TASK DETAILS → From the line containing "Image resolution: width=1169" through the final line of the records, reproduce every line exactly.

GIVEN DATA →
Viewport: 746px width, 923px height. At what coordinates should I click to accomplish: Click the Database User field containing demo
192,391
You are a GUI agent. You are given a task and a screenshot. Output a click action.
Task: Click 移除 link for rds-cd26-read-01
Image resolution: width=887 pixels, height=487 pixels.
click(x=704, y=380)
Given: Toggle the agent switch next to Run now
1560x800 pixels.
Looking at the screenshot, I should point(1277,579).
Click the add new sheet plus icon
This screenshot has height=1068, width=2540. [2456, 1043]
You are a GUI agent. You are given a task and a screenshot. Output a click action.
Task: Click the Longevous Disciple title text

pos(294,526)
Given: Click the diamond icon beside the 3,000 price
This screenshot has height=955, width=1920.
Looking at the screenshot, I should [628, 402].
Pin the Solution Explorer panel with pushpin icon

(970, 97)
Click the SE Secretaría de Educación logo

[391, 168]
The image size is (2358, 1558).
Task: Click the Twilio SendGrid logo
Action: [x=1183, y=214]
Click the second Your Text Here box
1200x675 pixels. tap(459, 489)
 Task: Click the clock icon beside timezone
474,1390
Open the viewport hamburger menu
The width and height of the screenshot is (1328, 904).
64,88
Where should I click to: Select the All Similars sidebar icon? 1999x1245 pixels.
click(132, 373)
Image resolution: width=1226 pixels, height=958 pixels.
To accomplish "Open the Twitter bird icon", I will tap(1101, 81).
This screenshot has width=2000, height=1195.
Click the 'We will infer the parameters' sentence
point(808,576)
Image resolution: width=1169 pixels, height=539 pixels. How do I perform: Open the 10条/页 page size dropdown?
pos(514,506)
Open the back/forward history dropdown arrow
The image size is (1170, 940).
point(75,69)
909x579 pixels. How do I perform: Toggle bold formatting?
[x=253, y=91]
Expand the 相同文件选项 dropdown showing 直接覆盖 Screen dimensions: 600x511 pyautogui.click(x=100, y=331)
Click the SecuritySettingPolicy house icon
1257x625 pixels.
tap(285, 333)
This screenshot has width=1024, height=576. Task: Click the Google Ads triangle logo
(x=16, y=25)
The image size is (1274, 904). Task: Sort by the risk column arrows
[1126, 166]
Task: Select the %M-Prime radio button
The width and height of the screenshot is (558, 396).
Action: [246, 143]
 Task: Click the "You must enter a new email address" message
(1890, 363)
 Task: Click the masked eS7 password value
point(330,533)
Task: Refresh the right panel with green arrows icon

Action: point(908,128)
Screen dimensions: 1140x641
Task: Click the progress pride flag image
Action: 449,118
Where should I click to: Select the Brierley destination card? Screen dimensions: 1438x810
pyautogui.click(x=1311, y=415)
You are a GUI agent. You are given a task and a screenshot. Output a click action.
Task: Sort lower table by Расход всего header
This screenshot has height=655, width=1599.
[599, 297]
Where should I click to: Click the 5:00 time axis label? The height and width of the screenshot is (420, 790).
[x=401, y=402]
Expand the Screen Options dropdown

WRITTEN REPLY →
Image resolution: width=1169 pixels, height=539 pixels. How do I perform: Open the 10条/页 page size dropdown?
pos(514,506)
Open the back/forward history dropdown arrow
The image size is (1170, 940).
point(75,69)
909x579 pixels. How do I perform: Toggle bold formatting?
[x=253, y=91]
Expand the 相同文件选项 dropdown showing 直接覆盖 Screen dimensions: 600x511 pyautogui.click(x=100, y=331)
Click the SecuritySettingPolicy house icon
1257x625 pixels.
tap(285, 333)
This screenshot has width=1024, height=576. Task: Click the Google Ads triangle logo
(x=16, y=25)
The image size is (1274, 904). Task: Sort by the risk column arrows
[1126, 166]
Task: Select the %M-Prime radio button
The width and height of the screenshot is (558, 396).
Action: [246, 143]
 Task: Click the "You must enter a new email address" message
(1890, 363)
 Task: Click the masked eS7 password value
point(330,533)
Task: Refresh the right panel with green arrows icon

Action: point(908,128)
Screen dimensions: 1140x641
Task: Click the progress pride flag image
Action: 449,118
Where should I click to: Select the Brierley destination card? Screen dimensions: 1438x810
pyautogui.click(x=1311, y=415)
You are a GUI agent. You are given a task and a screenshot. Output a click action.
Task: Sort lower table by Расход всего header
This screenshot has height=655, width=1599.
[599, 297]
Where should I click to: Click the 5:00 time axis label? The height and width of the screenshot is (420, 790).
[x=401, y=402]
Expand the Screen Options dropdown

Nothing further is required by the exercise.